Xiaobin/PharmaSourcesJune 06, 2023
Tag: HER2 ADC , FDA , Drug marketing
On May 15, Byondis released a document on its official website, which showed that the FDA sent a complete response letter (CRL) regarding its biological license application of SYD985 to treat HER2-positive unresectable locally advanced or metastatic breast cancer (mBC).

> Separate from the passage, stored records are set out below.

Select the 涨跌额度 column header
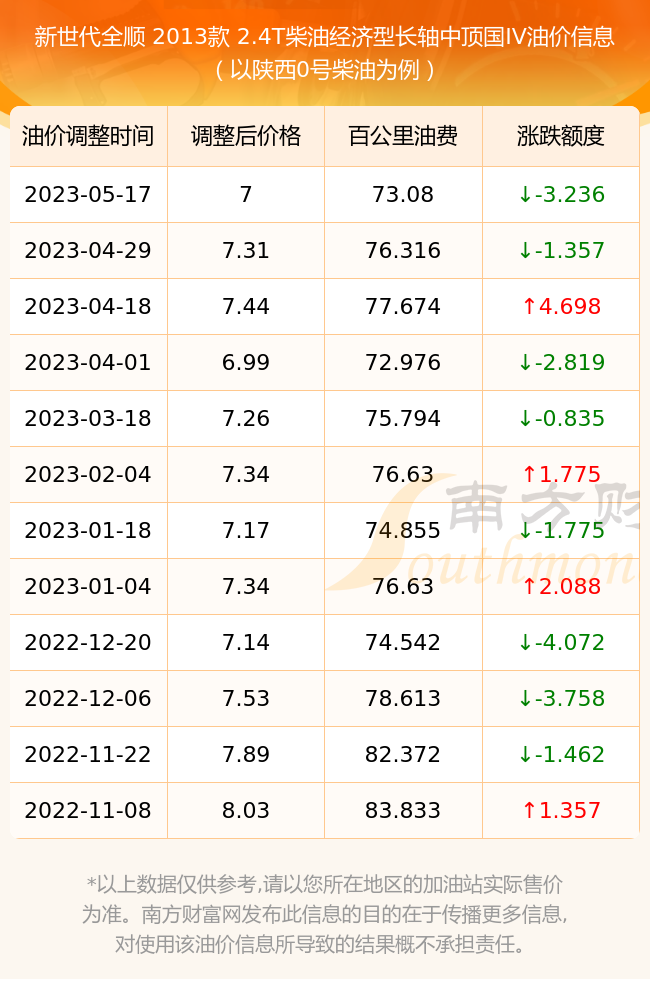tap(561, 136)
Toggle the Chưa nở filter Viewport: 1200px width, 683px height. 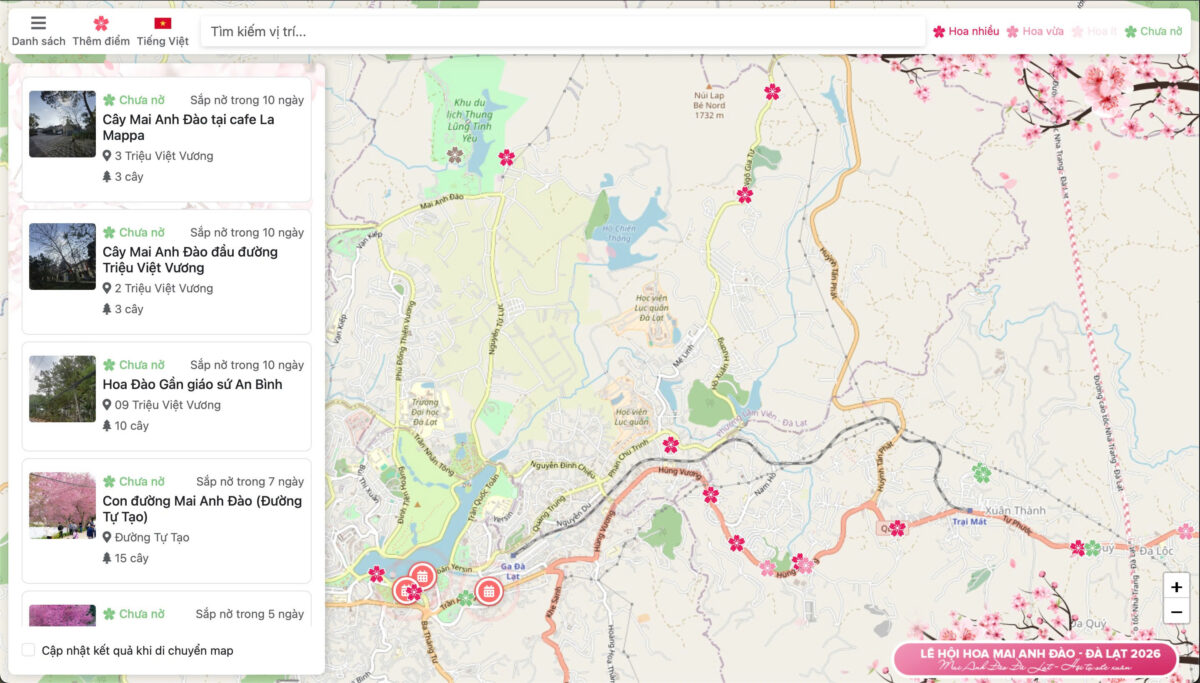tap(1153, 31)
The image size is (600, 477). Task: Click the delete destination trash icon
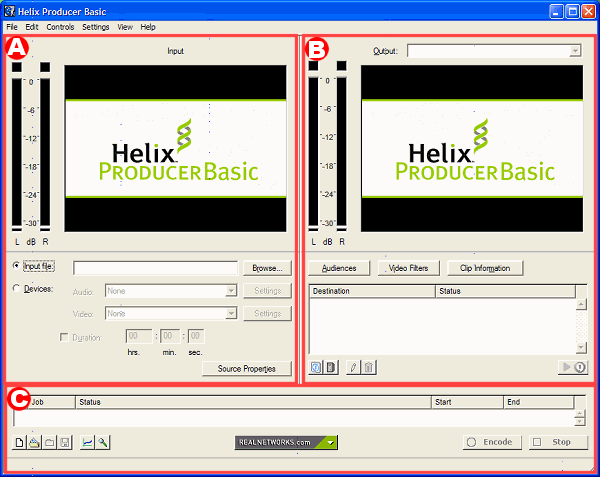pyautogui.click(x=368, y=368)
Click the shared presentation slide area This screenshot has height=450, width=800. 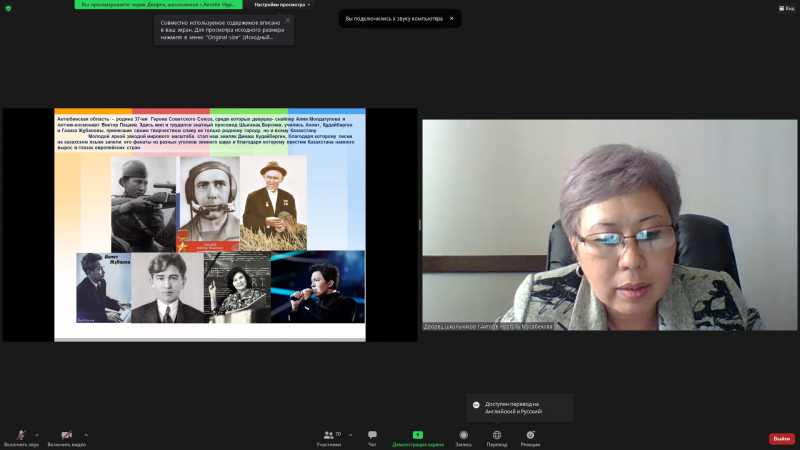(210, 225)
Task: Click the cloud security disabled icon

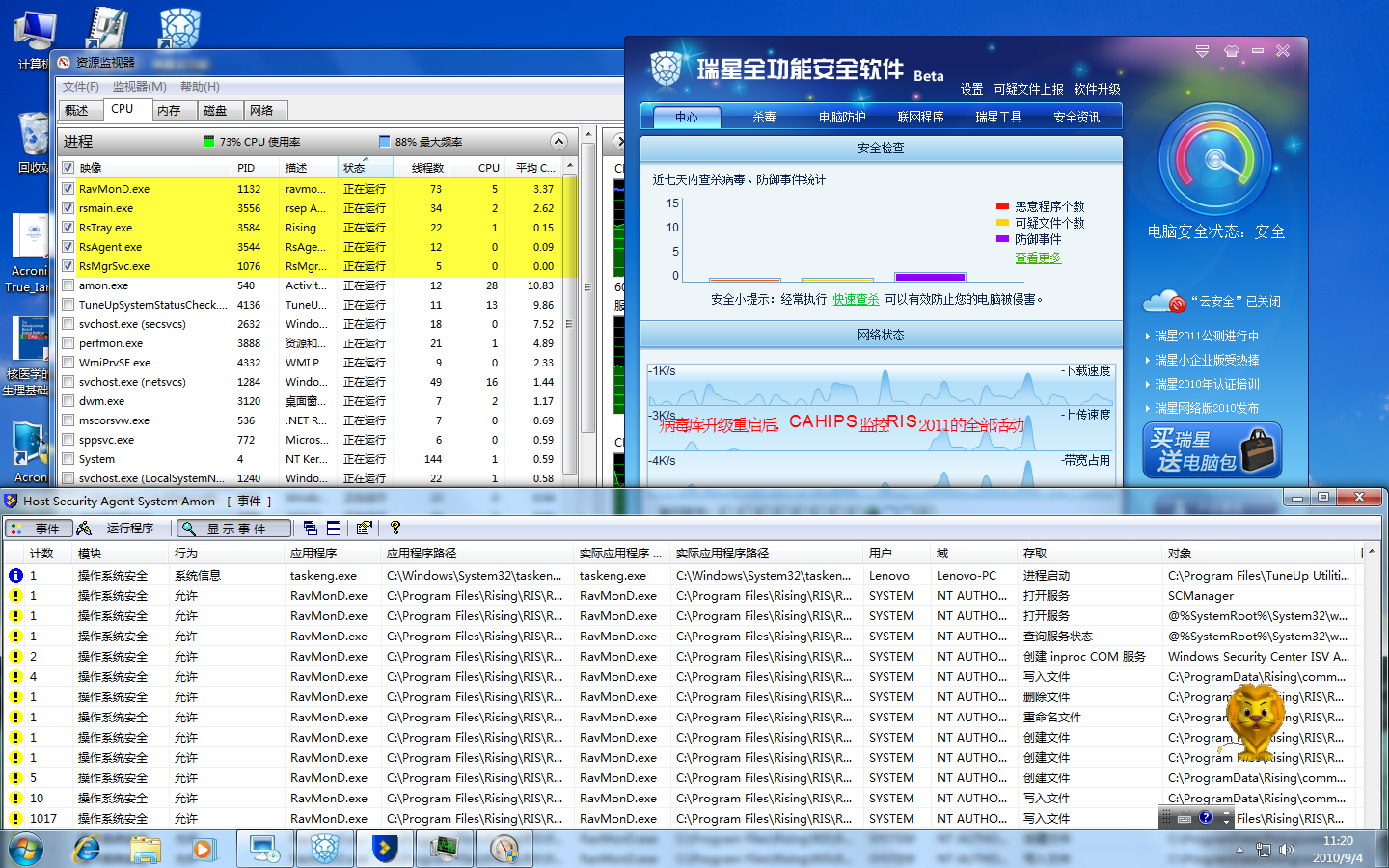Action: (1163, 302)
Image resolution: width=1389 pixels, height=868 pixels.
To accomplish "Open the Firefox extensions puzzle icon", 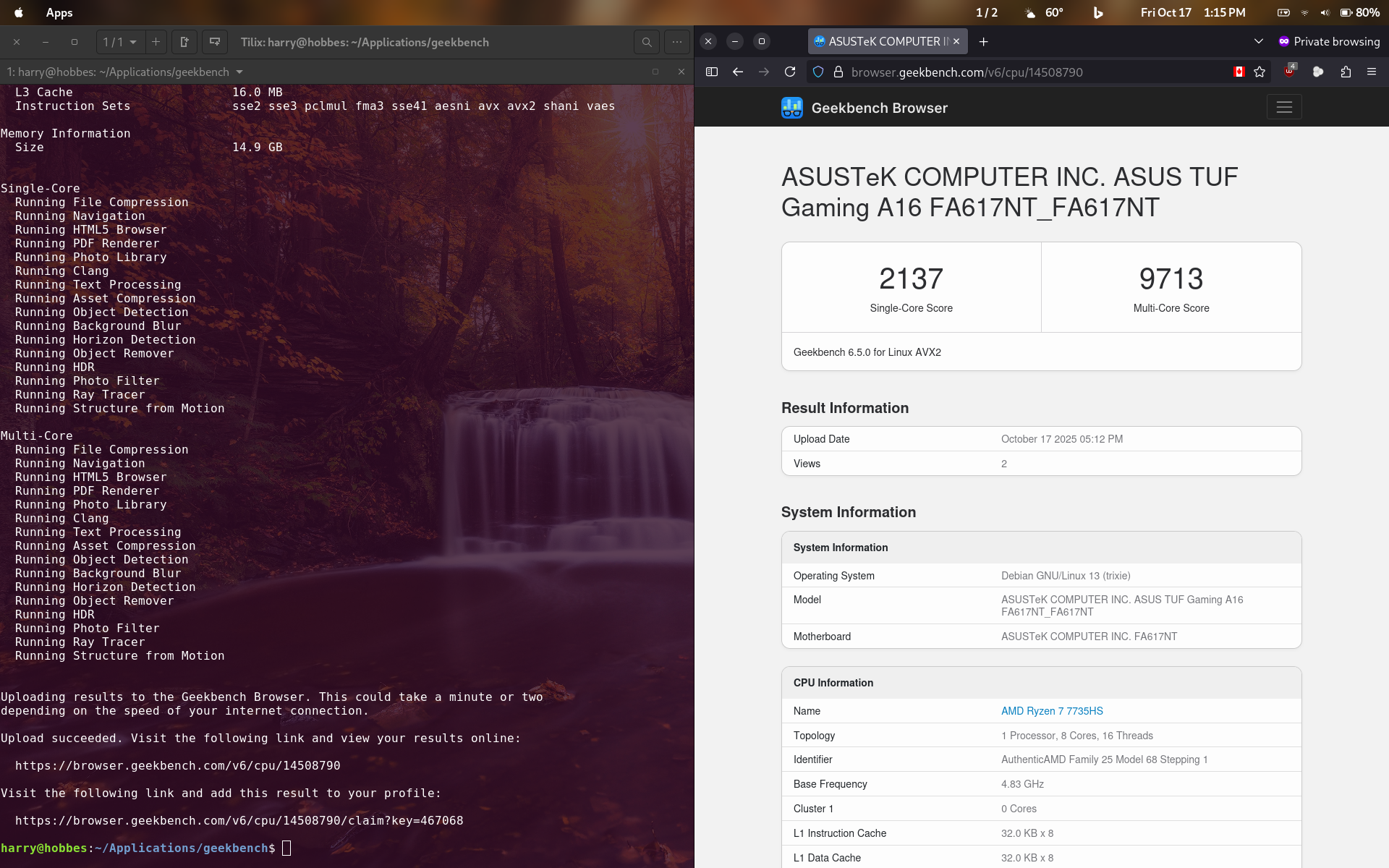I will click(1346, 72).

The FDA stated in the CRL that more information is needed to support the approval decision, and additional time is also required for information review. While feeling regretful for FDA's decision, Byondis also presented its effort to keep advancing the marketing of SYD985 in the EU and England.
To overcome the shortcomings of poor plasma stability and narrow treatment window of the previous generation of HER2ADC (T-DM1), SYD985 has made improvements in both linker and toxin payload. SYD985 is a next-generation HER2 ADC, which is developed by Byondis using its proprietary linker-drug technology platform, ByonZine, based on duocarmazine. It is composed of trastuzumab and cleavable linker-drug valine-citrulline-seco-Duocarmycin-hydroxyBenzamide-Azaindole (vc-seco-DUBA).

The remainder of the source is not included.